The key to teachable moments though is to keep them ‘teachable’ rather than ‘preachable.’ Effective teachable moments are woven into every day conversation, time doesn’t stop and stand still so that you can use a moment to tie it to a bigger concept. Teachable moments are simply a part of your day-to-day activity.
It’s much like learning in general. Caidin goes to a progressive school where teaching is integrated into the everyday. Most of the time he doesn’t even know that he’s learning but it is amazing what he knows. Sometimes he blurts out facts that I will secretly look up to verify.
Have you ever actually looked at a child when they are being ‘spoken to’? They sit rigid, usually holding their breath and their eyes look like that of a deer caught in headlights. They aren’t really listening at these moments, they are thinking ‘am I’m in trouble’ or ‘what do I have to do to make this stop’. By weaving teachable moments into your day-to-day, you create a way in which everyday conversation becomes the spring board to providing your support, instilling your beliefs and offering your guidance.
Here are three great ways to make teachable moments part of your everyday conversation
Ask Questions -When a teachable moment arises, ask questions about your child’s thoughts, feelings and experiences and share yours as well. See where the conversation goes, highlighting the lessons you want to share.
Added Benefits:In addition to creating a teachable moment, your child will learn to communicate with you.
Share Experiences-Use your own experiences to highlight the lessons you want to share. An example might be “You know what happened to me today?” and then share your experience and weave your lesson into your experience.
Added Benefits: In addition to creating a teachable moment, your child will learn how to talk about and share experiences through your example.
Use What You See-There are many places and ways to use what you see to teach life lessons from video games, to movie, to television to the news to everyday life happenings. One of my favorites is actually television. Whether it’s gender equality, stereotypes or the power marketing has on people; television offers many wonderful teachable moments. When I see something that offers a teachable moment, I’ll make a statement or I’ll ask a question. For example, we were watching a cartoon on television and a commercial came on for a dinosaur. The ad made it look huge and interactive. I asked Caidin ‘What do you think about that toy? Do you think it actually looks like that?’ He said, ‘No, I think it’s much smaller and it probably doesn’t do any of what they are showing.’ Which was a great analysis of the ad and he was correct.

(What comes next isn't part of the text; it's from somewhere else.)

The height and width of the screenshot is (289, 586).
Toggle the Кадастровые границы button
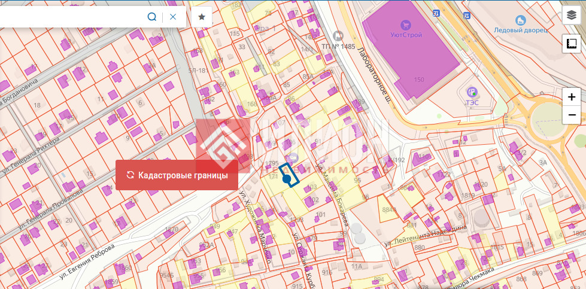pos(177,175)
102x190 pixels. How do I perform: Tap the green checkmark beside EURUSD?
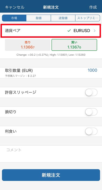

We looked it up on line and the toy was pretty small and it really didn’t do anything at all. We went on to discuss how he would have felt if he ordered it and we also explored the ways in which the marketing had made it seem more exciting than it was.
Added Benefits: In addition to creating a teachable moment, your child will learn critical and analytical thinking skills.
Using life as teachable moments can be time consuming, because almost every moment offers us something we can learn, but if you make it part of your everyday parenting you will not only be supporting your child, you will be helping them develop great skills and tools to manage their own life
© 2012 Christine Agro
Christine Agro is a clairvoyant, naturopath, Master Herbalist, conscious mom and author of 50 Ways to Live Life Consciously as well as of The Conscious Living Wisdom Cards (Special Moms’ Edition). Christine is founder of The Conscious Mom’s Guide , a membership site where she helps support you on your own journey of living life consciously and on your journey of being a Conscious parent. You can also join Christine on Facebook. To contact Christine, invite her to speak or to schedule an appointment with her please email her.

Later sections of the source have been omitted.